**** Trecho exibido ****

Perguntados pelos problemas, ameaças e dificuldades que perpassam essa década de trabalho conjunto, os membros do Conselho trazem à tona diferentes questões. A falta de interação dos órgãos do estado com a gestão das unidades de conservação é uma delas. “Não adianta cada um ficar na sua caixinha. É preciso integrar e divulgar as ações, para corresponsabilizar as pessoas”, afirma Rafael Chaves. Débora Takaki, bióloga da prefeitura de Januária, vai na mesma linha. “Nenhum município tem políticas públicas que defendam o mosaico. Existem ações alinhadas, mas não políticas específicas. É de suma importância que as prefeituras participem e implementem as políticas públicas que amparem legalmente essa linha de trabalho”, ela defende. 

Seu Santilino e Dona Maria Odete, comunidade Morro do Fogo / Grande Sertão. Foto: Hugo Messina

Kolbe Soares, analista de conservação do programa Cerrado Pantanal do WWF, destaca as ameaças externas, como o desmatamento provocado pelo agronegócio: “Fazemos periodicamente um mapeamento de uso do solo do Mosaico e temos observado que as áreas de conversão do cerrado têm aumentado, devido à expansão de fronteira agrícola”. Os projetos de construção de pequenas centrais hidrelétricas (PCHs) também são uma ameaça constante. “Só no Carinhanha, tem 27 PCHs previstas. É bastante preocupante, porque o Carinhanha é um dos últimos rios livres de barragens na região”, ele explica. Para Rafael, a Supram [Superintendência Regional de Meio Ambiente, responsável pelos licenciamentos ambientais no âmbito do estado] tinha que participar do Conselho do Mosaico, de forma a provocar esse tipo de discussão internamente. De fato, no estudo de efetividade de Mosaicos do WWF, um dos piores indicadores avaliados no Mosaico Sertão Veredas – Peruaçu é o que trata da influência do Conselho em processos de licenciamento. 

Outra média baixa do Mosaico no estudo diz respeito à discussão da gestão integrada pelos gestores das UCs fora das reuniões do Conselho. Esse ponto é um consenso entre conselheiros: há ainda muito o que avançar do ponto de vista da gestão compartilhada. “Foi uma linha em que o mosaico avançou muito pouco. Claro que quando você fala sobre agroextrativismo e turismo comunitário, isso vai influir nas unidades diretamente. Mas a linha que ficou pra trás foi a gestão integrada”, avalia Luis Sérgio. Recentemente, foi criado no Conselho um grupo de trabalho dedicado à questão, para fortalecer essa linha de atuação.

****

[Item de ação 1]: Segundo o trecho sobre o Mosaico Sertão Veredas – Peruaçu, quantas PCHs estão previstas para o rio Carinhanha?
[Item de ação 2]: Escreva a continuação do trecho sobre o Mosaico Sertão Veredas – Peruaçu, começando logo após a sua última frase.

**** Dados de origem ****

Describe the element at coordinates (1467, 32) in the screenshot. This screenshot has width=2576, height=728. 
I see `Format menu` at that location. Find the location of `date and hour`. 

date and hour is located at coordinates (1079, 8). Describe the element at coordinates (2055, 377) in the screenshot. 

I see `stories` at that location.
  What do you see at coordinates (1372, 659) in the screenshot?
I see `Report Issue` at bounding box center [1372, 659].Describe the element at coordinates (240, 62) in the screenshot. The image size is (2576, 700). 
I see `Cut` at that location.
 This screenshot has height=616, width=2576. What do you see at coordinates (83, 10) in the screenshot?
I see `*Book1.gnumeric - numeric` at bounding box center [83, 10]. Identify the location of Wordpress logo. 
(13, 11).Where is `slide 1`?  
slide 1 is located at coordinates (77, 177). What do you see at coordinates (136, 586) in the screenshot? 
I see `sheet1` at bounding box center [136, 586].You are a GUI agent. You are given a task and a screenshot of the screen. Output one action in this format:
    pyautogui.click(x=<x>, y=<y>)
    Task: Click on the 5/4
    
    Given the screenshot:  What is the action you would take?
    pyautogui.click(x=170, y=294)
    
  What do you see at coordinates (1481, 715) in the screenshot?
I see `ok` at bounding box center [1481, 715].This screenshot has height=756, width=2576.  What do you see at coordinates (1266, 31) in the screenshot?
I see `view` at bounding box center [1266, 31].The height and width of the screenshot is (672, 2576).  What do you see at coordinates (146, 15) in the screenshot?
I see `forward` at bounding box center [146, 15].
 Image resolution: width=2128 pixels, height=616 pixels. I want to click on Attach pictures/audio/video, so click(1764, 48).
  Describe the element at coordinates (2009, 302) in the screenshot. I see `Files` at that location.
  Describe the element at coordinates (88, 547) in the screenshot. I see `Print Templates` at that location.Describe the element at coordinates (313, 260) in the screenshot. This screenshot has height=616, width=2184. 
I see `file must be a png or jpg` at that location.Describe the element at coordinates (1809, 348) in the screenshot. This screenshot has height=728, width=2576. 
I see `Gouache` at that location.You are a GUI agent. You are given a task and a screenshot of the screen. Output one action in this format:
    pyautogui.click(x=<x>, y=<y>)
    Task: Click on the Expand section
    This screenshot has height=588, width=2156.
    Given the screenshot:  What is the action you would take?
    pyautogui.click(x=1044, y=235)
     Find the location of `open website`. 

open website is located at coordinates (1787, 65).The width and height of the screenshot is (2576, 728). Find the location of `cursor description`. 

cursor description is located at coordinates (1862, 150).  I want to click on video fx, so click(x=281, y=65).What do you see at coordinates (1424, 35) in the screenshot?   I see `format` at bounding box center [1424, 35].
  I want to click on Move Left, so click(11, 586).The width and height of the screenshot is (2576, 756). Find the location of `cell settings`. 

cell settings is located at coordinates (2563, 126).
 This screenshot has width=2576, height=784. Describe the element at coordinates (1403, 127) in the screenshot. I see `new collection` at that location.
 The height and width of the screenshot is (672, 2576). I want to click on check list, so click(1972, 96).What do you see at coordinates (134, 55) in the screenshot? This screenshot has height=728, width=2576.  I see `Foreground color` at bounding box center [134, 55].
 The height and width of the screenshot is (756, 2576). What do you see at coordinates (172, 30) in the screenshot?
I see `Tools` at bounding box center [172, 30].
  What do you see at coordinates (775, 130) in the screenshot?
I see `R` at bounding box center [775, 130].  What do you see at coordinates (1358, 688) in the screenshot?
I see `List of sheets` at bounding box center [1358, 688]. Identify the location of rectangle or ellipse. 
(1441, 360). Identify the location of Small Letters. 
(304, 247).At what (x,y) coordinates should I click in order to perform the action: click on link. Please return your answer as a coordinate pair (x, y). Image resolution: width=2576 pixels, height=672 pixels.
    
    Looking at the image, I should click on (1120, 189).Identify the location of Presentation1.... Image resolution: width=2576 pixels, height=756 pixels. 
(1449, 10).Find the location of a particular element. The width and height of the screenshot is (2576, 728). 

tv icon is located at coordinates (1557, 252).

****

[Resposta 1]: 27 PCHs.

[Resposta 2]:
Foto: Hugo Messina

No mosaico de falas dos diversos conselheiros, emerge ainda um desafio que parece central: o diálogo, ainda que conflituoso e tumultuado, entre visões sobre preservação e desenvolvimento. Uma discussão recente nesse sentido foi a proposta de ampliação do Parque Estadual Veredas do Peruaçu, que traria impactos para as comunidades de Morro do Fogo e Barro Vermelho. Mais do que um problema, no entanto, Luís Sérgio destaca a potência desse espaço de escuta e discussão. “A gente sabe que a questão econômica quase sempre prevalece em detrimento a qualquer coisa. Então eu acho que o Mosaico está colocando em pauta o que e sustentável e o que não é. E com isso segurando um desenvolvimento econômico desenfreado, que não é sustentável. Talvez essa seja a grande contribuição do Mosaico”, ele afirma. Para Damiana, debates como esses são fundamentais. “Não é que a gente esteja de um lado e os ambientalistas de outro, mas há limitações. Tanto do nosso lado, como do deles. Temos que nos formar continuamente, criar espaços de diálogo, para que possamos nos fazer ouvir”, ela aponta. “Afinal, estamos todos de um lado só: pelo cerrado em pé”.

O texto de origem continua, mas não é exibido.